Instructions to follow:
Reproduce each entry exactly.

Records drawn from a dataset:
-------
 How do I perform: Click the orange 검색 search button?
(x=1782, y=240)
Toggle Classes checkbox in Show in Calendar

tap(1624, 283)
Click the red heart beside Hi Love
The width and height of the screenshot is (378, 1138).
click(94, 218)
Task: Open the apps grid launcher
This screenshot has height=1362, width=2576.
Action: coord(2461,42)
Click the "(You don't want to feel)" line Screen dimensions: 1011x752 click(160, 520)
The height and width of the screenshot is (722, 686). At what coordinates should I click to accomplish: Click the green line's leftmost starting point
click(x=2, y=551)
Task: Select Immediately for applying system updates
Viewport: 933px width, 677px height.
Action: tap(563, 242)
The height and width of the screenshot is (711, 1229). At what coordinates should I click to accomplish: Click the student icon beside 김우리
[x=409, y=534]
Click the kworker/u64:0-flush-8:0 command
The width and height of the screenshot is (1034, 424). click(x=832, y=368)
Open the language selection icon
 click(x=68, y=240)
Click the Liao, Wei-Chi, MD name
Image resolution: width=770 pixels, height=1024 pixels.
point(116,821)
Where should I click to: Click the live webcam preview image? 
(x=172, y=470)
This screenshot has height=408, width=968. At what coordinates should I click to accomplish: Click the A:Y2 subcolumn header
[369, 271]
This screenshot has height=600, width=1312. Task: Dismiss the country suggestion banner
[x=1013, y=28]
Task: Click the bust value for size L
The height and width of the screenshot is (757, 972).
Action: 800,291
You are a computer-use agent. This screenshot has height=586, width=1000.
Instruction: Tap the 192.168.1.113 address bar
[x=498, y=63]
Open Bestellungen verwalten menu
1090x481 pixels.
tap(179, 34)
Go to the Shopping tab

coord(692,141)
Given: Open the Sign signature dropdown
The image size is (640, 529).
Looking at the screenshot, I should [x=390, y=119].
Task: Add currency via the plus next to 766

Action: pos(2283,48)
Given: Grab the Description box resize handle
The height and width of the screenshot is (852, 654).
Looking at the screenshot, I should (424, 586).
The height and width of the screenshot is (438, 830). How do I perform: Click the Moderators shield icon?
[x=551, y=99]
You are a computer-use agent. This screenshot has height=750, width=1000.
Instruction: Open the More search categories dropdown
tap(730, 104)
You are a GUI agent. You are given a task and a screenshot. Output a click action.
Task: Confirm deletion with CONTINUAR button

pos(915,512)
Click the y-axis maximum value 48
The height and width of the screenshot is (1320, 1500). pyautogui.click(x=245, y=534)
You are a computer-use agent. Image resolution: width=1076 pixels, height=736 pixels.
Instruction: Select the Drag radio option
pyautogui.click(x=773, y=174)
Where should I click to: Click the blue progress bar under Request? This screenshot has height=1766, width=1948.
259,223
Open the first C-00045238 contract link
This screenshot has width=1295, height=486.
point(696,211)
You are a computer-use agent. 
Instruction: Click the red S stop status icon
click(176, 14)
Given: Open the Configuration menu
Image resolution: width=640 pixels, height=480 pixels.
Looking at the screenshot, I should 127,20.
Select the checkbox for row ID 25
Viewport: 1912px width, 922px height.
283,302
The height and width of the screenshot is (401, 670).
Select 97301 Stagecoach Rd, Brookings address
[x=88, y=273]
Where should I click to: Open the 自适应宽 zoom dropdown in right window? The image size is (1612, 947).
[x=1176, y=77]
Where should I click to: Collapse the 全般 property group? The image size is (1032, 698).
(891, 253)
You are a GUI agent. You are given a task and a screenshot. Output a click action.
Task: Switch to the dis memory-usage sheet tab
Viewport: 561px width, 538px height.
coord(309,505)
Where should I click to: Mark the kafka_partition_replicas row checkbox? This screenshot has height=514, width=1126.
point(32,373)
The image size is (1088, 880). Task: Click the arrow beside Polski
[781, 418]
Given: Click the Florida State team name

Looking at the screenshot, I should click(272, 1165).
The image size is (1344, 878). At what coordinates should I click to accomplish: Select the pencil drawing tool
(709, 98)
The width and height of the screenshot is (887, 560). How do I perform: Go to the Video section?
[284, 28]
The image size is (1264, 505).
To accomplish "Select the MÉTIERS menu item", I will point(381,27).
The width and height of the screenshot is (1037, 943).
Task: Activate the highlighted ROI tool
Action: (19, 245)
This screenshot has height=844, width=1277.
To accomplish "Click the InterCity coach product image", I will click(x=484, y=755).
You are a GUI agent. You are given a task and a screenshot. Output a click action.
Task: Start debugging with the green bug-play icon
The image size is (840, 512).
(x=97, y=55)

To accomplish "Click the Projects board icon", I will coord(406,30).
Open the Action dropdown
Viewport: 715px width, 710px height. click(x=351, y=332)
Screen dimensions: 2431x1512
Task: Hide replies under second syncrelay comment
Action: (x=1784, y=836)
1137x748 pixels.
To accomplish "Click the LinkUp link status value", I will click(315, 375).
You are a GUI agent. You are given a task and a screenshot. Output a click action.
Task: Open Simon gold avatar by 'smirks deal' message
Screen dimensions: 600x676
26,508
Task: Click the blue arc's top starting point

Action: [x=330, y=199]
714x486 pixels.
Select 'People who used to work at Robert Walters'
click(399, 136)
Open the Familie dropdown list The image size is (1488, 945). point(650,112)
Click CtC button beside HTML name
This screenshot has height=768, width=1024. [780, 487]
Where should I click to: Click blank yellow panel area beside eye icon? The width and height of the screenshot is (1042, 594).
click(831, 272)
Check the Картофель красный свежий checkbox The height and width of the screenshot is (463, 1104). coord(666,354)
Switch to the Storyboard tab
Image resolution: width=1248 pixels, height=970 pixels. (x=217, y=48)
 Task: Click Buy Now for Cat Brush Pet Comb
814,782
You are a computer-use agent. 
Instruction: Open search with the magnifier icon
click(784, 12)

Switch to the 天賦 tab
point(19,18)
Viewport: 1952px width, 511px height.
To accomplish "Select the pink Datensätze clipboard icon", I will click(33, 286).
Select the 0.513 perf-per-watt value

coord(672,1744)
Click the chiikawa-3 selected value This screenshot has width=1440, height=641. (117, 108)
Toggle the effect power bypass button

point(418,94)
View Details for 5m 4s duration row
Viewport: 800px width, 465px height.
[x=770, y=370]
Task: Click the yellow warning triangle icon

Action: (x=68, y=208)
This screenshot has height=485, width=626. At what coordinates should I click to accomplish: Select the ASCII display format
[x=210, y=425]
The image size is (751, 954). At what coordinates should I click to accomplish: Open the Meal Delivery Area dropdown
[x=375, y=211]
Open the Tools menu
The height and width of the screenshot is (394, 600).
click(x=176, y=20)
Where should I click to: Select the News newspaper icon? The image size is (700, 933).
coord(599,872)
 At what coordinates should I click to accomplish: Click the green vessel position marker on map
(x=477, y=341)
-------
Result for this task:
 How do I perform: Click the orange 검색 search button?
(x=1782, y=240)
Toggle Classes checkbox in Show in Calendar

tap(1624, 283)
Click the red heart beside Hi Love
The width and height of the screenshot is (378, 1138).
click(94, 218)
Task: Open the apps grid launcher
This screenshot has height=1362, width=2576.
Action: coord(2461,42)
Click the "(You don't want to feel)" line Screen dimensions: 1011x752 click(160, 520)
The height and width of the screenshot is (722, 686). At what coordinates should I click to accomplish: Click the green line's leftmost starting point
click(x=2, y=551)
Task: Select Immediately for applying system updates
Viewport: 933px width, 677px height.
Action: tap(563, 242)
The height and width of the screenshot is (711, 1229). At what coordinates should I click to accomplish: Click the student icon beside 김우리
[x=409, y=534]
Click the kworker/u64:0-flush-8:0 command
The width and height of the screenshot is (1034, 424). click(x=832, y=368)
Open the language selection icon
 click(x=68, y=240)
Click the Liao, Wei-Chi, MD name
Image resolution: width=770 pixels, height=1024 pixels.
point(116,821)
Where should I click to: Click the live webcam preview image? 
(x=172, y=470)
This screenshot has height=408, width=968. At what coordinates should I click to accomplish: Click the A:Y2 subcolumn header
[369, 271]
This screenshot has height=600, width=1312. Task: Dismiss the country suggestion banner
[x=1013, y=28]
Task: Click the bust value for size L
The height and width of the screenshot is (757, 972).
Action: 800,291
You are a computer-use agent. This screenshot has height=586, width=1000.
Instruction: Tap the 192.168.1.113 address bar
[x=498, y=63]
Open Bestellungen verwalten menu
1090x481 pixels.
tap(179, 34)
Go to the Shopping tab

coord(692,141)
Given: Open the Sign signature dropdown
The image size is (640, 529).
Looking at the screenshot, I should [x=390, y=119].
Task: Add currency via the plus next to 766

Action: pos(2283,48)
Given: Grab the Description box resize handle
The height and width of the screenshot is (852, 654).
Looking at the screenshot, I should (424, 586).
The height and width of the screenshot is (438, 830). How do I perform: Click the Moderators shield icon?
[x=551, y=99]
You are a computer-use agent. This screenshot has height=750, width=1000.
Instruction: Open the More search categories dropdown
tap(730, 104)
You are a GUI agent. You are given a task and a screenshot. Output a click action.
Task: Confirm deletion with CONTINUAR button

pos(915,512)
Click the y-axis maximum value 48
The height and width of the screenshot is (1320, 1500). pyautogui.click(x=245, y=534)
You are a computer-use agent. Image resolution: width=1076 pixels, height=736 pixels.
Instruction: Select the Drag radio option
pyautogui.click(x=773, y=174)
Where should I click to: Click the blue progress bar under Request? This screenshot has height=1766, width=1948.
259,223
Open the first C-00045238 contract link
This screenshot has width=1295, height=486.
point(696,211)
You are a computer-use agent. 
Instruction: Click the red S stop status icon
click(176, 14)
Given: Open the Configuration menu
Image resolution: width=640 pixels, height=480 pixels.
Looking at the screenshot, I should 127,20.
Select the checkbox for row ID 25
Viewport: 1912px width, 922px height.
283,302
The height and width of the screenshot is (401, 670).
Select 97301 Stagecoach Rd, Brookings address
[x=88, y=273]
Where should I click to: Open the 自适应宽 zoom dropdown in right window? The image size is (1612, 947).
[x=1176, y=77]
Where should I click to: Collapse the 全般 property group? The image size is (1032, 698).
(891, 253)
You are a GUI agent. You are given a task and a screenshot. Output a click action.
Task: Switch to the dis memory-usage sheet tab
Viewport: 561px width, 538px height.
coord(309,505)
Where should I click to: Mark the kafka_partition_replicas row checkbox? This screenshot has height=514, width=1126.
point(32,373)
The image size is (1088, 880). Task: Click the arrow beside Polski
[781, 418]
Given: Click the Florida State team name

Looking at the screenshot, I should click(272, 1165).
The image size is (1344, 878). At what coordinates should I click to accomplish: Select the pencil drawing tool
(709, 98)
The width and height of the screenshot is (887, 560). How do I perform: Go to the Video section?
[284, 28]
The image size is (1264, 505).
To accomplish "Select the MÉTIERS menu item", I will point(381,27).
The width and height of the screenshot is (1037, 943).
Task: Activate the highlighted ROI tool
Action: (19, 245)
This screenshot has height=844, width=1277.
To accomplish "Click the InterCity coach product image", I will click(x=484, y=755).
You are a GUI agent. You are given a task and a screenshot. Output a click action.
Task: Start debugging with the green bug-play icon
The image size is (840, 512).
(x=97, y=55)

To accomplish "Click the Projects board icon", I will coord(406,30).
Open the Action dropdown
Viewport: 715px width, 710px height. click(x=351, y=332)
Screen dimensions: 2431x1512
Task: Hide replies under second syncrelay comment
Action: (x=1784, y=836)
1137x748 pixels.
To accomplish "Click the LinkUp link status value", I will click(315, 375).
You are a GUI agent. You are given a task and a screenshot. Output a click action.
Task: Open Simon gold avatar by 'smirks deal' message
Screen dimensions: 600x676
26,508
Task: Click the blue arc's top starting point

Action: [x=330, y=199]
714x486 pixels.
Select 'People who used to work at Robert Walters'
click(399, 136)
Open the Familie dropdown list The image size is (1488, 945). point(650,112)
Click CtC button beside HTML name
This screenshot has height=768, width=1024. [780, 487]
Where should I click to: Click blank yellow panel area beside eye icon? The width and height of the screenshot is (1042, 594).
click(831, 272)
Check the Картофель красный свежий checkbox The height and width of the screenshot is (463, 1104). coord(666,354)
Switch to the Storyboard tab
Image resolution: width=1248 pixels, height=970 pixels. (x=217, y=48)
 Task: Click Buy Now for Cat Brush Pet Comb
814,782
You are a computer-use agent. 
Instruction: Open search with the magnifier icon
click(784, 12)

Switch to the 天賦 tab
point(19,18)
Viewport: 1952px width, 511px height.
To accomplish "Select the pink Datensätze clipboard icon", I will click(33, 286).
Select the 0.513 perf-per-watt value

coord(672,1744)
Click the chiikawa-3 selected value This screenshot has width=1440, height=641. (117, 108)
Toggle the effect power bypass button

point(418,94)
View Details for 5m 4s duration row
Viewport: 800px width, 465px height.
[x=770, y=370]
Task: Click the yellow warning triangle icon

Action: (x=68, y=208)
This screenshot has height=485, width=626. At what coordinates should I click to accomplish: Select the ASCII display format
[x=210, y=425]
The image size is (751, 954). At what coordinates should I click to accomplish: Open the Meal Delivery Area dropdown
[x=375, y=211]
Open the Tools menu
The height and width of the screenshot is (394, 600).
click(x=176, y=20)
Where should I click to: Select the News newspaper icon? The image size is (700, 933).
coord(599,872)
 At what coordinates should I click to accomplish: Click the green vessel position marker on map
(x=477, y=341)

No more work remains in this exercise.